A Conferência da Isme tem como objetivo justamente valorizar esse conteúdo, garantido por lei mas longe de ser uma realidade nas escolas brasileiras. A coordenadora-geral do evento, Liane Hentschke, justifica que o encontro deveria ser uma espécie de apoteose para celebrar o ensino da música no país, mas se transformou num desafio para a internacionalização do Brasil nesse departamento. Processo que, segundo ela, será longo e difícil. Um exemplo disso é que sequer há estatísticas sobre a presença de professores de música nas salas de aula do país.
– Não tem mapeamento, não está no radar das autoridades. O descaso pode ser medido pela dificuldade de realizar a Conferência. A secretaria municipal de Educação ofereceu 20 cadeiras e três microfones. A secretaria estadual alegou que não tinha dinheiro e o banco do Estado (Banrisul) preferiu patrocinar a festa do porco numa cidade do interior. Todo mundo achou ótima (a Conferência), mas ajudar, pouca gente ajudou – reclama a professora.
Em Porto Alegre, segundo dados da Secretaria de Educação, há 50 professores de música concursados para as 97 escolas municipais, incluindo educação infantil, ensino fundamental e ensino médio. A defasagem é flagrante, embora a capital gaúcha esteja entra as cidades brasileiras com mais densidade no ensino da música. Liane lamenta que a lei de 2008, “como tantas outras”, não tenha virado realidade. Segundo a professora, o problema é que falta avaliação sobre a medida. A lei, por exemplo, não determina carga horária, conteúdo mínimo, formação dos docentes e nem eventuais punições para escolas que não adotarem a disciplina.

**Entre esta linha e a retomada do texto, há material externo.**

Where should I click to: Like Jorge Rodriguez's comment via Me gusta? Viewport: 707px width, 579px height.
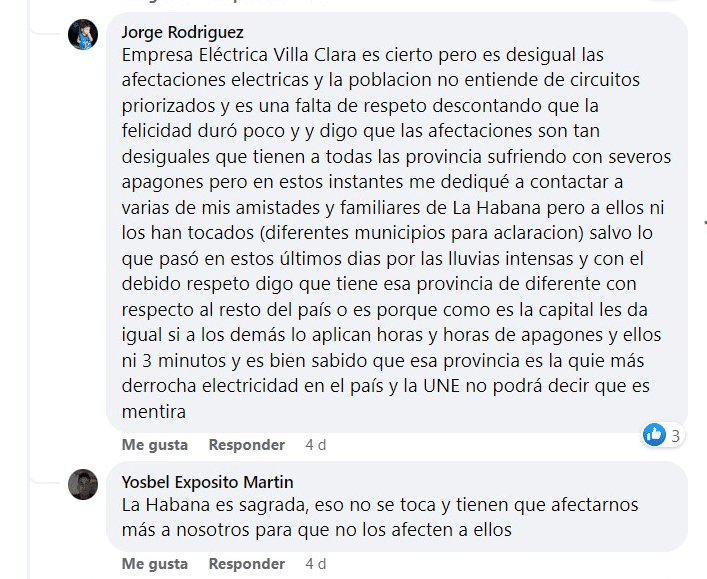pos(155,445)
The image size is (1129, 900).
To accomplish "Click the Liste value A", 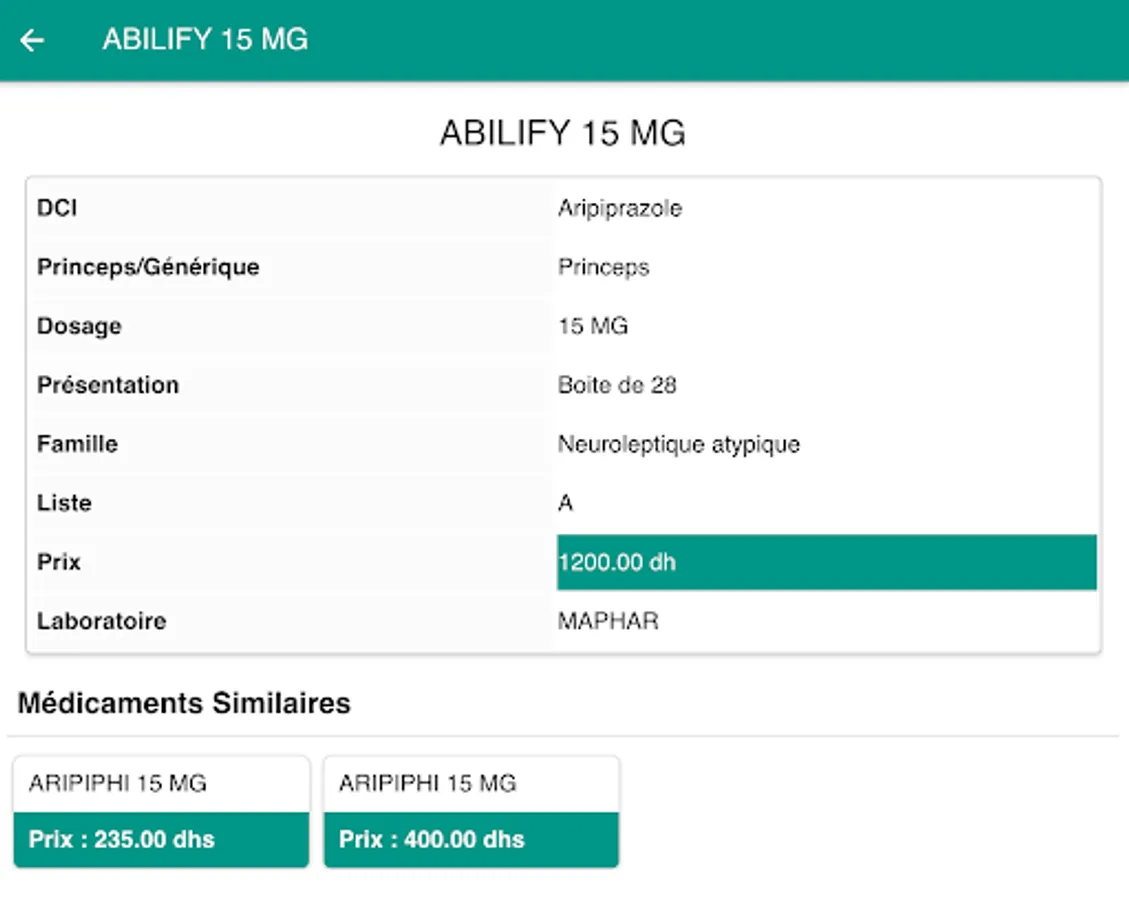I will tap(566, 503).
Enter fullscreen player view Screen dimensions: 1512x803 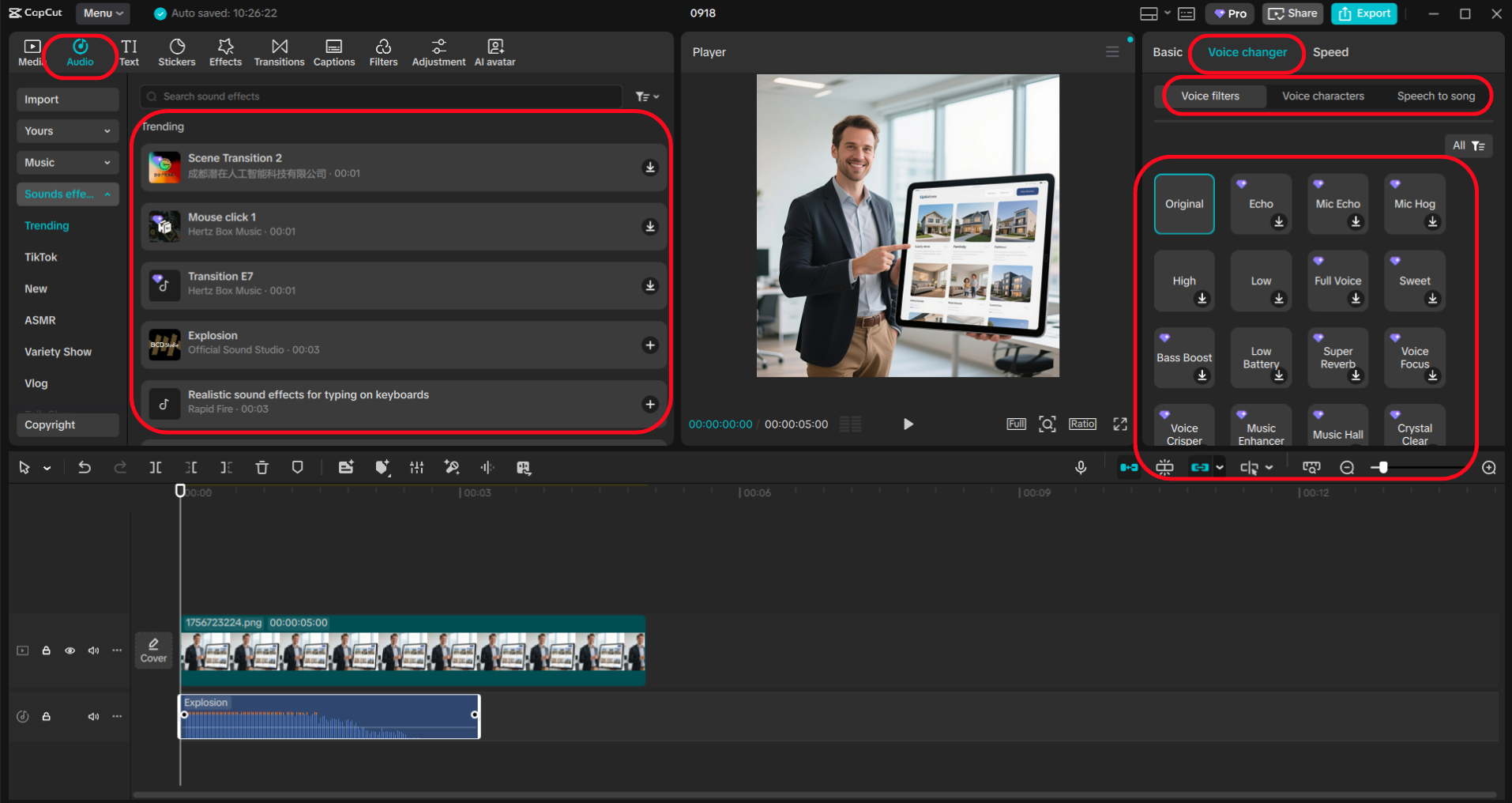pyautogui.click(x=1119, y=424)
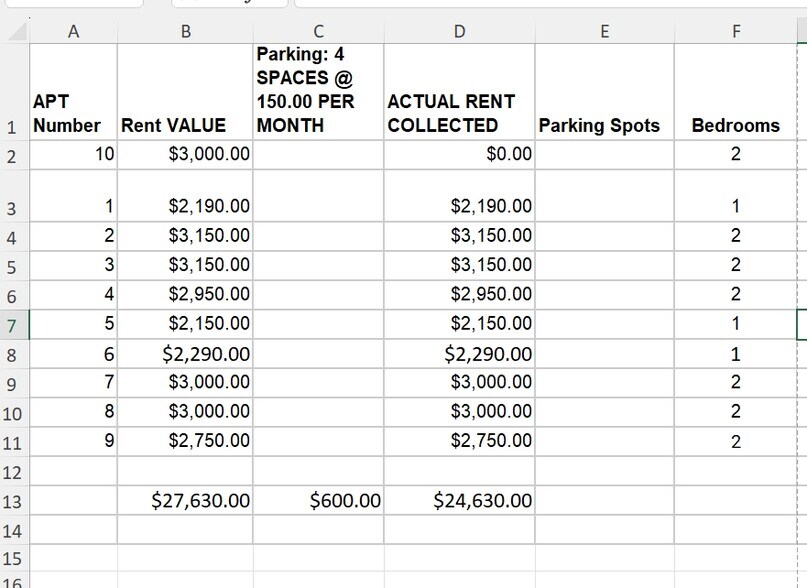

Em países com mais tradição musical, o ensino da disciplina é apoiado por uma base curricular objetiva, material de didático bem produzido e estrutura nas escolas, que oferecem instrumentos para seus alunos durante toda a formação.
– O resultado é que muitos estudantes que concluem o ensino médio nesses países tocam melhor que nossos estudantes de graduação – lamenta Liane.
Na Escola Municipal da Vila Floresta a estrutura não é a ideal mas, mesmo assim, o ensino de música resiste. A professora Cristina foi incorporada à rede no início deste ano. As aulas de piano são ministradas em um teclado cedido pela própria professora. A “bateria” foi construída pelas crianças usando latas e embalagens plásticas recicladas. Foram elas também que ajudar a montar um cantinho para as apresentações, com microfones de brinquedo e instrumentos de plástico para exercitar o gosto pelo palco. A vice-diretora da unidade, Cláudia Parra Stein, conta que o saldo é positivo.
– É importante manter a constância da oferta de ensino musical, independentemente da estrutura. De uma forma ou de outra, aqui eles têm contato com o universo da música e podem evoluir junto com a escola. As famílias, infelizmente, ainda não têm tradição de presentear um violino ou uma harpa para seus filhos, em vez de um videogame – constata.
A Isme foi criada em 1953 pela Unesco e atualmente existe em mais de 80 países, com 300 mil sócios. A Conferência da instituição se realiza a cada dois anos. Em Porto Alegre serão cinco dias de conferências, workshops e simpósios voltados para educadores, professores e estudantes de música, além da apresentação de 36 grupos musicais de vários países.
Segundo a presidente da Isme, Margaret Barret, o evento oferecerá uma oportunidade para celebrar a diversidade da criação mundial.
– As autoridades educacionais precisam reconhecer as múltiplas formas que a música molda nossas vidas e refletir sobre as contribuições únicas que traz à vida dos indivíduos e das comunidades – diz.